Buy an adapter and get a 20oz paintball tank. If you insist on using those stupidly expensive cartridges...amazon has them 3 for $30. There's also another brand on there that's $14 for 2.


----------



## mgeorges (Feb 1, 2017)

There ya go. Didn't know you could do that with those Fluval regs. Good call.


----------



## Nubster (Aug 9, 2011)

mgeorges said:


> There ya go. Didn't know you could do that with those Fluval regs. Good call.



Sure can....

https://www.amazon.com/Airsource-Ca...d=1516807834&sr=8-6&keywords=88G+CO2+Cylinder

https://www.amazon.com/Paintball-cy...coding=UTF8&psc=1&refRID=HR09N86CJ082NRZGC7D4

IMO unless for some reason space limitations absolutely prohibit using a 20oz tank...this is the way to go if you're going to use that reg. setup. Just doesn't make sense to me to use those disposable cartridges.


----------



## Kyle1990 (Jan 24, 2018)

Thank you! They actually don't sell them for 3 for $30 on Amazon anymore, no one has them in stock. But thanks, I didn't know there was an adapter! 

Does anyone know where I can recycle these empty canisters? I have like 8 empty cartridges and I don't know what to do with them...... If I can't recycle these I may move to a refillable system.


----------



## Nubster (Aug 9, 2011)

Are you in the US? Shows here that they are in stock...

https://www.amazon.com/Fluval-88g-CO2-Disposable-Cartridges-3-Pack/dp/B0049RIV2O

Or there's this cheaper option that should work as well...

https://www.amazon.com/Umarex-88G-C...coding=UTF8&psc=1&refRID=BXC8T7XC5EA6MXZQ4K9K


----------



## Kyle1990 (Jan 24, 2018)

Nubster said:


> Are you in the US? Shows here that they are in stock...
> 
> https://www.amazon.com/Fluval-88g-CO2-Disposable-Cartridges-3-Pack/dp/B0049RIV2O
> 
> ...


Woa! I swear 2 days ago they were out, that's awesome! Is there much difference between those 2? I'd rather get the cheaper one if they work the same. and are either/or recyclable?


----------



## Nubster (Aug 9, 2011)

I can't say for sure it there's a difference. The cheaper one is for airsoft which is probably why it's cheaper. Anything marketed towards the aquarium hobby costs more just because. Same with cycling. You can get CO2 tire inflators for your bike and the bike brand specific CO2 cartridges cost 2x more than buying the same thing marketed for airsoft. 

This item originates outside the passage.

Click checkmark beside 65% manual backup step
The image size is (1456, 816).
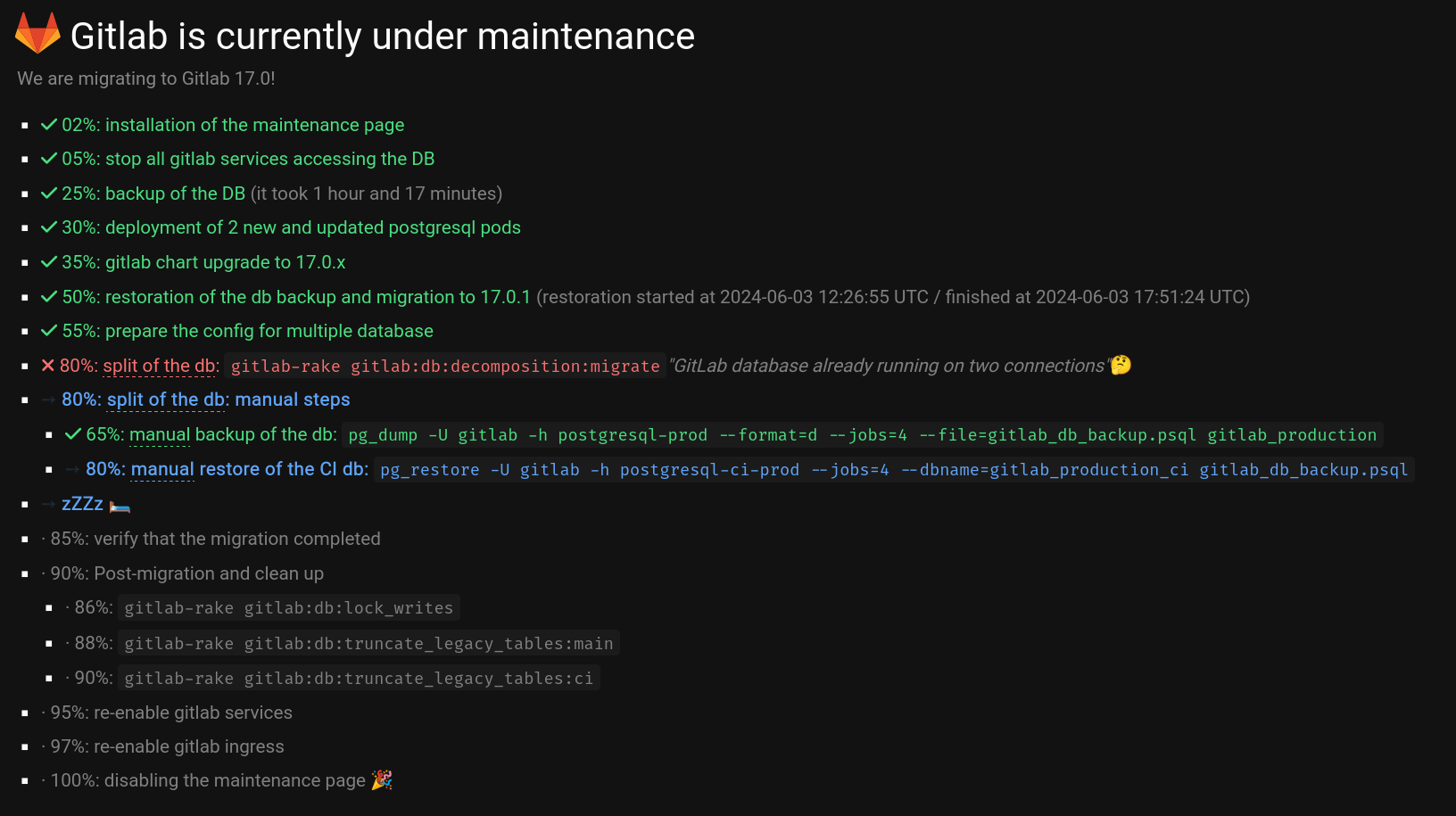tap(73, 434)
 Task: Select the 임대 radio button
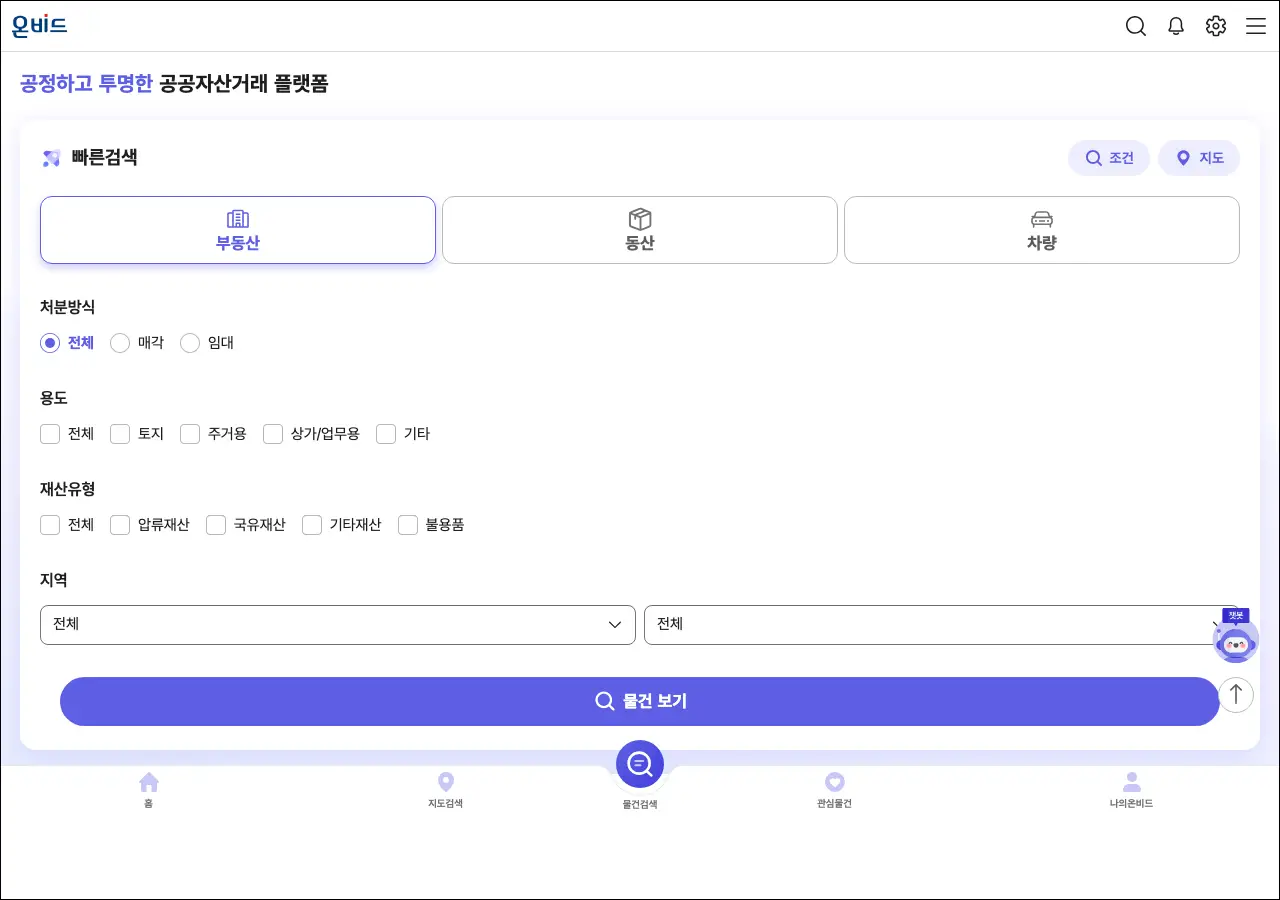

As far as recycling...other than throwing them in the recycling bin or taking them to a scrap metal place...I don't know.


----------



## Kyle1990 (Jan 24, 2018)

ok cool, didn't know if throwing them in the bin was aloud since it's a pressurized canister. I'll just do that.


----------



## Nubster (Aug 9, 2011)

I wouldn't think that it would be an issue since they aren't under any pressure once used up.


----------



## glenCOCO (Aug 12, 2012)

If you're ever looking to upgrade to a PB tank, but have limited space you can always just get a 3.5oz co2 tank instead of using the carts. 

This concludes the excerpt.